### TASK DATA:
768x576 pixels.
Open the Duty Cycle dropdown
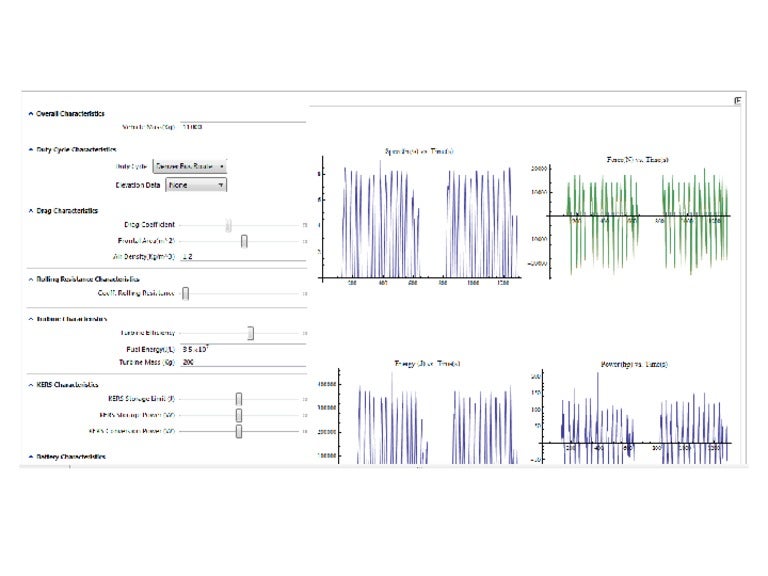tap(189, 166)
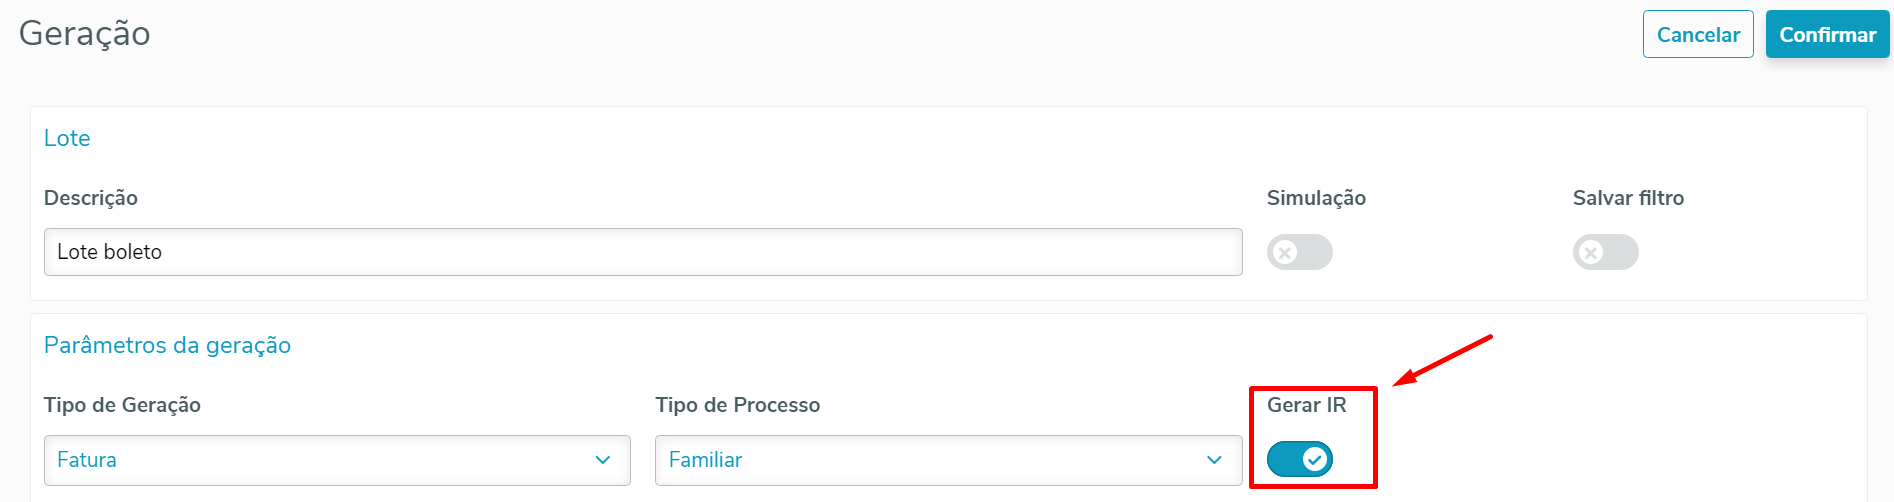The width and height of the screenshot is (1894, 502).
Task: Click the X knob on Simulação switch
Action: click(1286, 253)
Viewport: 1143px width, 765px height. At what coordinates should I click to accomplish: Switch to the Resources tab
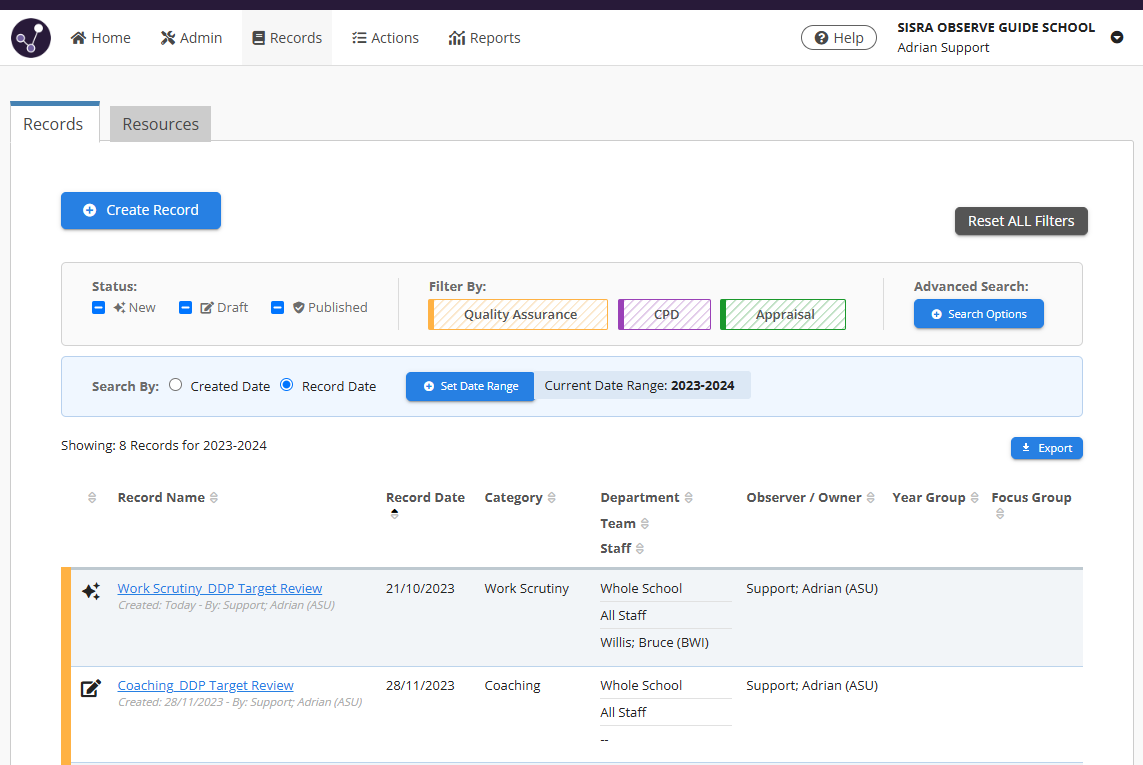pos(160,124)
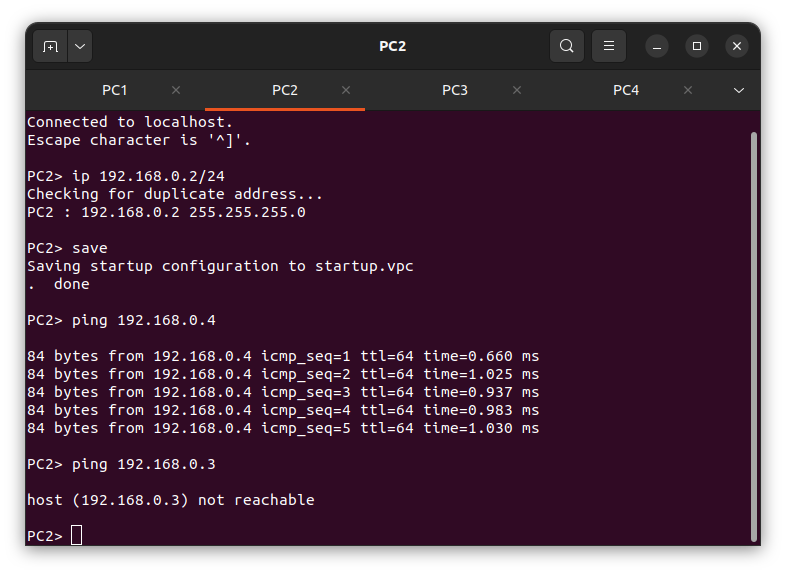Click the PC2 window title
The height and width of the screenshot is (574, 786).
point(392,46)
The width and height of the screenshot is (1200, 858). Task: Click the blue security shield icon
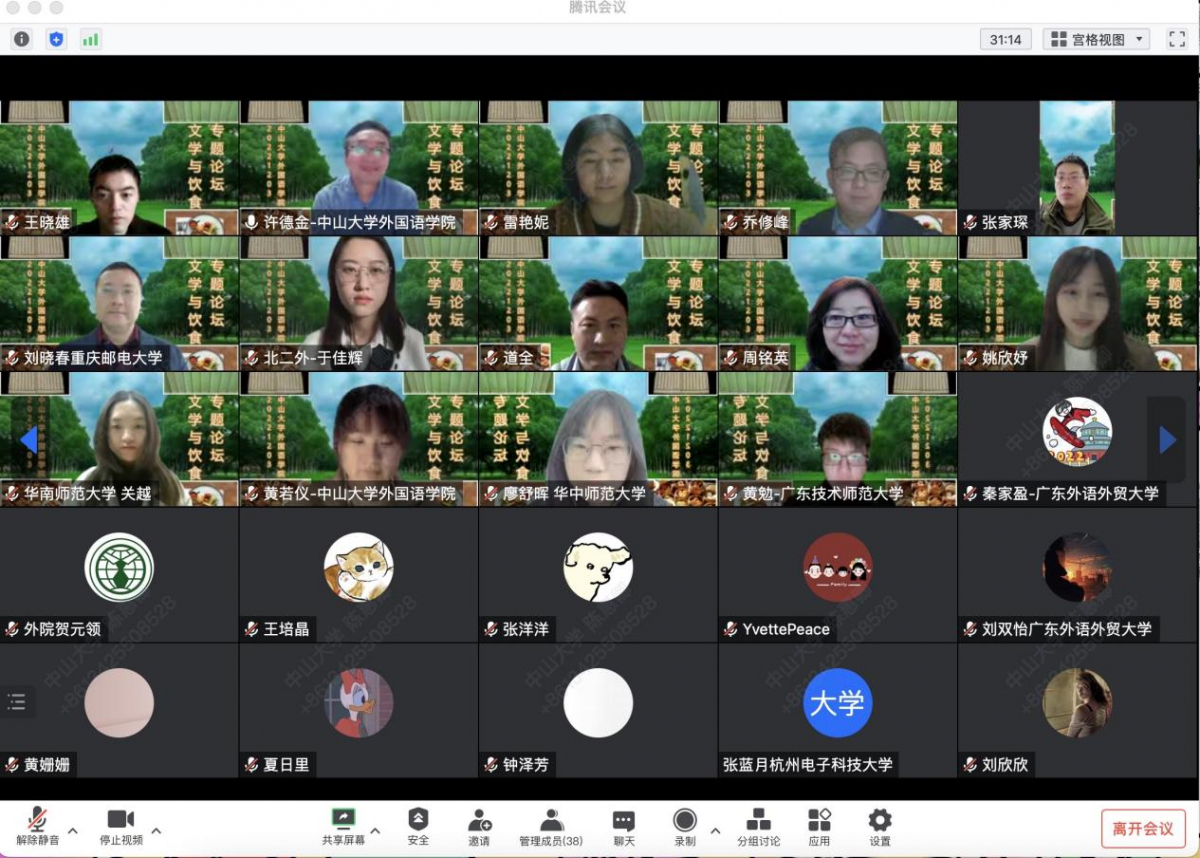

### SET TASK:
Rename "Resources" to "Settings" in the items, starting with the line with "Viewport: 1143px width, 765px" and going on through the line with "point(392,46)", and give only those lines again with nothing else altered. Omit the pictures.

### RESULT OF THE TASK:
Viewport: 1143px width, 765px height. At what coordinates should I click to accomplish: Switch to the Settings tab
pos(160,124)
Click the PC2 window title
The height and width of the screenshot is (574, 786).
point(392,46)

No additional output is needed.